>>
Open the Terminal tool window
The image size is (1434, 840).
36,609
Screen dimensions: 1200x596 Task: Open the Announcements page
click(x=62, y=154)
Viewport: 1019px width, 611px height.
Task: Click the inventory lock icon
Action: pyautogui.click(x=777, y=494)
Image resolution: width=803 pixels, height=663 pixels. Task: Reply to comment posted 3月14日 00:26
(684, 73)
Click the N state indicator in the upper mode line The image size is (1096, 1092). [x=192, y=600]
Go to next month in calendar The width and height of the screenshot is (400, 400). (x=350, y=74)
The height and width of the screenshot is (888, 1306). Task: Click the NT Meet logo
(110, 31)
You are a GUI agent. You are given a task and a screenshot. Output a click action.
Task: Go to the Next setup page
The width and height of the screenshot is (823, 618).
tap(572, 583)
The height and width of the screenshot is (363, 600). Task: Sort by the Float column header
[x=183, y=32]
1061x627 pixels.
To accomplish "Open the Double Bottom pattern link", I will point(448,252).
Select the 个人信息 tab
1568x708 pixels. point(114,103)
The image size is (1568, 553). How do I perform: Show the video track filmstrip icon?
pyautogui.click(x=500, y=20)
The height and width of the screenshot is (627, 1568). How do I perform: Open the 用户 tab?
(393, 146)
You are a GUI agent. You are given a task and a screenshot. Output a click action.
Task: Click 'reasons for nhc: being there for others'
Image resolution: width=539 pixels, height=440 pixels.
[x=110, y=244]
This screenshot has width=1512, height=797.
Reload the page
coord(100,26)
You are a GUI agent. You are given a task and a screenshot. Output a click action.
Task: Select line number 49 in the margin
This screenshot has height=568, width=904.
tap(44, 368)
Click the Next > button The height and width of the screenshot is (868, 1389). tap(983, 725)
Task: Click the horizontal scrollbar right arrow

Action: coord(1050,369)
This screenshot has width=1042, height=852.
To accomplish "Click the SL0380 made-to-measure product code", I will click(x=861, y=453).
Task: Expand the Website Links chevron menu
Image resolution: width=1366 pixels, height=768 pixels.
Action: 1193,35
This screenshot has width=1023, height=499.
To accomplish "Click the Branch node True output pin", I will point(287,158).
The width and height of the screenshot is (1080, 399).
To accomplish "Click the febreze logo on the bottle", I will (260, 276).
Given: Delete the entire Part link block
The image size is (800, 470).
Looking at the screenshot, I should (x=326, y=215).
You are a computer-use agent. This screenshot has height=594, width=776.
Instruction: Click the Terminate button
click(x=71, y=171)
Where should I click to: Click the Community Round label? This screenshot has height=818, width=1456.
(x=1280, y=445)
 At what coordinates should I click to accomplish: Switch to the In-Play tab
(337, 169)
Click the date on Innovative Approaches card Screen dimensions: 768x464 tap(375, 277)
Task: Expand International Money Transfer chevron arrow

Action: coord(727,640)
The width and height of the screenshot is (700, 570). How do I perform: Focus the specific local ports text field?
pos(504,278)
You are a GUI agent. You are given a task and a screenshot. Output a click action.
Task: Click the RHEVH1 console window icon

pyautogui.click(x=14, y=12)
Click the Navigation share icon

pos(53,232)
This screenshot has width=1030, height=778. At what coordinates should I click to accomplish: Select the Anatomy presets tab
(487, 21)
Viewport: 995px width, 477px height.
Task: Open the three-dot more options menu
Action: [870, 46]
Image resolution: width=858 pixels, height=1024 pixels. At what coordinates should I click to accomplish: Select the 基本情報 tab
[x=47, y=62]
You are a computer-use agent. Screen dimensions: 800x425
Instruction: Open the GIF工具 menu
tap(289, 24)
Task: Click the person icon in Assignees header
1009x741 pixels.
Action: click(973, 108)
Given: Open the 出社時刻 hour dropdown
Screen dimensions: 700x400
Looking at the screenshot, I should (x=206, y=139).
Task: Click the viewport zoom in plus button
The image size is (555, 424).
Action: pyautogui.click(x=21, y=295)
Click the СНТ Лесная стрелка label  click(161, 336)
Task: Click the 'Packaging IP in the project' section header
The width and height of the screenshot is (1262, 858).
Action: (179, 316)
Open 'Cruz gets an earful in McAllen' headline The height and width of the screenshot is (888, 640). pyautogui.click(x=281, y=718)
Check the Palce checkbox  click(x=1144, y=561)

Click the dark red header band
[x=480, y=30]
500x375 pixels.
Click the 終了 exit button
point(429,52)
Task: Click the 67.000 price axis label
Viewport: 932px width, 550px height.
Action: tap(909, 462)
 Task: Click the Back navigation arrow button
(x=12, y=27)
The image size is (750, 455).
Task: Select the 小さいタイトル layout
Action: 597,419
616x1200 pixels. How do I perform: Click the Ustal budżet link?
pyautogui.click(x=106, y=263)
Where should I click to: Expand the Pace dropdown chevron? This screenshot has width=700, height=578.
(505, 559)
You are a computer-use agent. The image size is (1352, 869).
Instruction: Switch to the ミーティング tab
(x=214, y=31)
<<
(REQUIRED WORK):
Repeat the material word for word, leaving out no line.

(RESPONSE FOR THIS EXERCISE):
Open the Terminal tool window
The image size is (1434, 840).
36,609
Screen dimensions: 1200x596 Task: Open the Announcements page
click(x=62, y=154)
Viewport: 1019px width, 611px height.
Task: Click the inventory lock icon
Action: pyautogui.click(x=777, y=494)
Image resolution: width=803 pixels, height=663 pixels. Task: Reply to comment posted 3月14日 00:26
(684, 73)
Click the N state indicator in the upper mode line The image size is (1096, 1092). [x=192, y=600]
Go to next month in calendar The width and height of the screenshot is (400, 400). (x=350, y=74)
The height and width of the screenshot is (888, 1306). Task: Click the NT Meet logo
(110, 31)
You are a GUI agent. You are given a task and a screenshot. Output a click action.
Task: Go to the Next setup page
The width and height of the screenshot is (823, 618).
tap(572, 583)
The height and width of the screenshot is (363, 600). Task: Sort by the Float column header
[x=183, y=32]
1061x627 pixels.
To accomplish "Open the Double Bottom pattern link", I will point(448,252).
Select the 个人信息 tab
1568x708 pixels. point(114,103)
The image size is (1568, 553). How do I perform: Show the video track filmstrip icon?
pyautogui.click(x=500, y=20)
The height and width of the screenshot is (627, 1568). How do I perform: Open the 用户 tab?
(393, 146)
You are a GUI agent. You are given a task and a screenshot. Output a click action.
Task: Click 'reasons for nhc: being there for others'
Image resolution: width=539 pixels, height=440 pixels.
[x=110, y=244]
This screenshot has width=1512, height=797.
Reload the page
coord(100,26)
You are a GUI agent. You are given a task and a screenshot. Output a click action.
Task: Select line number 49 in the margin
This screenshot has height=568, width=904.
tap(44, 368)
Click the Next > button The height and width of the screenshot is (868, 1389). tap(983, 725)
Task: Click the horizontal scrollbar right arrow

Action: coord(1050,369)
This screenshot has width=1042, height=852.
To accomplish "Click the SL0380 made-to-measure product code", I will click(x=861, y=453).
Task: Expand the Website Links chevron menu
Image resolution: width=1366 pixels, height=768 pixels.
Action: 1193,35
This screenshot has width=1023, height=499.
To accomplish "Click the Branch node True output pin", I will point(287,158).
The width and height of the screenshot is (1080, 399).
To accomplish "Click the febreze logo on the bottle", I will (260, 276).
Given: Delete the entire Part link block
The image size is (800, 470).
Looking at the screenshot, I should (x=326, y=215).
You are a computer-use agent. This screenshot has height=594, width=776.
Instruction: Click the Terminate button
click(x=71, y=171)
Where should I click to: Click the Community Round label? This screenshot has height=818, width=1456.
(x=1280, y=445)
 At what coordinates should I click to accomplish: Switch to the In-Play tab
(337, 169)
Click the date on Innovative Approaches card Screen dimensions: 768x464 tap(375, 277)
Task: Expand International Money Transfer chevron arrow

Action: coord(727,640)
The width and height of the screenshot is (700, 570). How do I perform: Focus the specific local ports text field?
pos(504,278)
You are a GUI agent. You are given a task and a screenshot. Output a click action.
Task: Click the RHEVH1 console window icon

pyautogui.click(x=14, y=12)
Click the Navigation share icon

pos(53,232)
This screenshot has width=1030, height=778. At what coordinates should I click to accomplish: Select the Anatomy presets tab
(487, 21)
Viewport: 995px width, 477px height.
Task: Open the three-dot more options menu
Action: [870, 46]
Image resolution: width=858 pixels, height=1024 pixels. At what coordinates should I click to accomplish: Select the 基本情報 tab
[x=47, y=62]
You are a computer-use agent. Screen dimensions: 800x425
Instruction: Open the GIF工具 menu
tap(289, 24)
Task: Click the person icon in Assignees header
1009x741 pixels.
Action: click(973, 108)
Given: Open the 出社時刻 hour dropdown
Screen dimensions: 700x400
Looking at the screenshot, I should (x=206, y=139).
Task: Click the viewport zoom in plus button
The image size is (555, 424).
Action: pyautogui.click(x=21, y=295)
Click the СНТ Лесная стрелка label  click(161, 336)
Task: Click the 'Packaging IP in the project' section header
The width and height of the screenshot is (1262, 858).
Action: (179, 316)
Open 'Cruz gets an earful in McAllen' headline The height and width of the screenshot is (888, 640). pyautogui.click(x=281, y=718)
Check the Palce checkbox  click(x=1144, y=561)

Click the dark red header band
[x=480, y=30]
500x375 pixels.
Click the 終了 exit button
point(429,52)
Task: Click the 67.000 price axis label
Viewport: 932px width, 550px height.
Action: tap(909, 462)
 Task: Click the Back navigation arrow button
(x=12, y=27)
The image size is (750, 455).
Task: Select the 小さいタイトル layout
Action: 597,419
616x1200 pixels. How do I perform: Click the Ustal budżet link?
pyautogui.click(x=106, y=263)
Where should I click to: Expand the Pace dropdown chevron? This screenshot has width=700, height=578.
(505, 559)
You are a computer-use agent. The image size is (1352, 869).
Instruction: Switch to the ミーティング tab
(x=214, y=31)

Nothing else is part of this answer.